Controlling a DC Motor with Complementary PWM

Complementary PWM is needed in many power system applications like three phase motor control, sine wave inverters, BLDC motor control, etc. STC8A8K64S4A12 fortunately adds features to generate complementary PWMs for the applications aforementioned.

Code

 #include "STC8xxx.h"
 #include "BSP.h"
  
 #define dead_time_cnt               1
 #define pwm_max_cnt                 400 
  
 #define PB_1                        !P12_get_input
 #define PB_2                        !P13_get_input
  
 void setup(void);
 void set_PWM_duty(signed int value);
  
 void main(void)
 { 
   signed int duty = 0;
   
   setup();
   
   while(1)
   {
       if(PB_1)
       {
           duty += 10;
           delay_ms(100);
           
           if(duty >= pwm_max_cnt)
           {
             duty = pwm_max_cnt;
           }
       }
       if(PB_2)
       {
           duty -= 10;
           delay_ms(100);
           
           if(duty <= 0)
           {
             duty = 0;
           }
       }
       if(PB_1 || PB_2)
       {
         set_PWM_duty(duty);
       }
   };
 }
  
 void setup(void)
 {
   CLK_set_sys_clk(IRC_24M, 2, MCLK_SYSCLK_no_output, MCLK_out_P54);
   
   P12_input_mode;
   P13_input_mode;
   
   PWM_clk_set(PWM_clk_sys_PS, PWM_clk_ps_sys_clk_div_1);
   
   PWM_set_counter(pwm_max_cnt);
   
   PWM0_setup(PWM_pin_is_PWM_output, \
              PWM_init_lvl_low, \
              PWM_0_pin_P10, \
              PWM_level_normal);
   
   PWM1_setup(PWM_pin_is_PWM_output, \
              PWM_init_lvl_low, \
              PWM_1_pin_P11, \
              PWM_level_normal);   
   
   PWM_start_counter;
 }
  
 void set_PWM_duty(signed int value)
 { 
   PWM_set_PWM0_T1(value);
   PWM_set_PWM0_T2(0);
   
   PWM_set_PWM1_T1(pwm_max_cnt - dead_time_cnt);
   PWM_set_PWM1_T2(value + dead_time_cnt);     
 } 

Schematic

Explanation

Since complementary PWM is a requirement for proper motor drive, the demo here is a rudimentary DC motor drive example with STC’s complementary PWM and a L293 motor driver. The motor’s speed is governed by PWM duty cycle alternation. Pressing buttons assigned with pins P1.2 and P1.3 changes motor speed.

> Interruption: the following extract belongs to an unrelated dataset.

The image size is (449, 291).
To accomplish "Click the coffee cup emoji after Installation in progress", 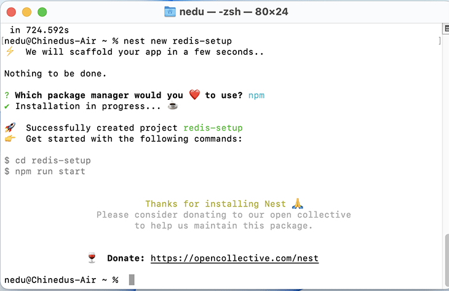I will coord(173,106).
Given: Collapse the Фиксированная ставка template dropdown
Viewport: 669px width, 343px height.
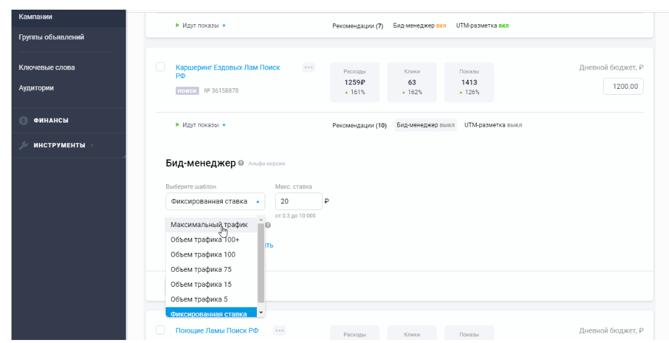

The system clock is set to 12MHz.

 CLK_set_sys_clk(IRC_24M, 2, MCLK_SYSCLK_no_output, MCLK_out_P54); 

The same clock is used by the enhanced PWM module. Most of the stuffs in the setup are like the previous PWM examples.

 #define dead_time_cnt               1
 #define pwm_max_cnt                 400 
  
 ....
  
 PWM_clk_set(PWM_clk_sys_PS, PWM_clk_ps_sys_clk_div_1);
   
 PWM_set_counter(pwm_max_cnt);
   
 PWM0_setup(PWM_pin_is_PWM_output, \
            PWM_init_lvl_low, \
            PWM_0_pin_P10, \
            PWM_level_normal);
   
 PWM1_setup(PWM_pin_is_PWM_output, \
            PWM_init_lvl_low, \
            PWM_1_pin_P11, \
            PWM_level_normal);   
   
 PWM_start_counter; 

The math behind PWM generation is same as the ones we have already seen:

The logic analyser data proves that the above figures are correct:

Now imagine a SR flip-flop with outputs T1 and T2. So far, we have seen that varying T1 and T2 alter PWM duty cycle. Thus, S and R can be imagined as logic transition counts. When the PWM counter reaches up to these values, high-to-low or low-to-high transition occurs in the PWM waveform.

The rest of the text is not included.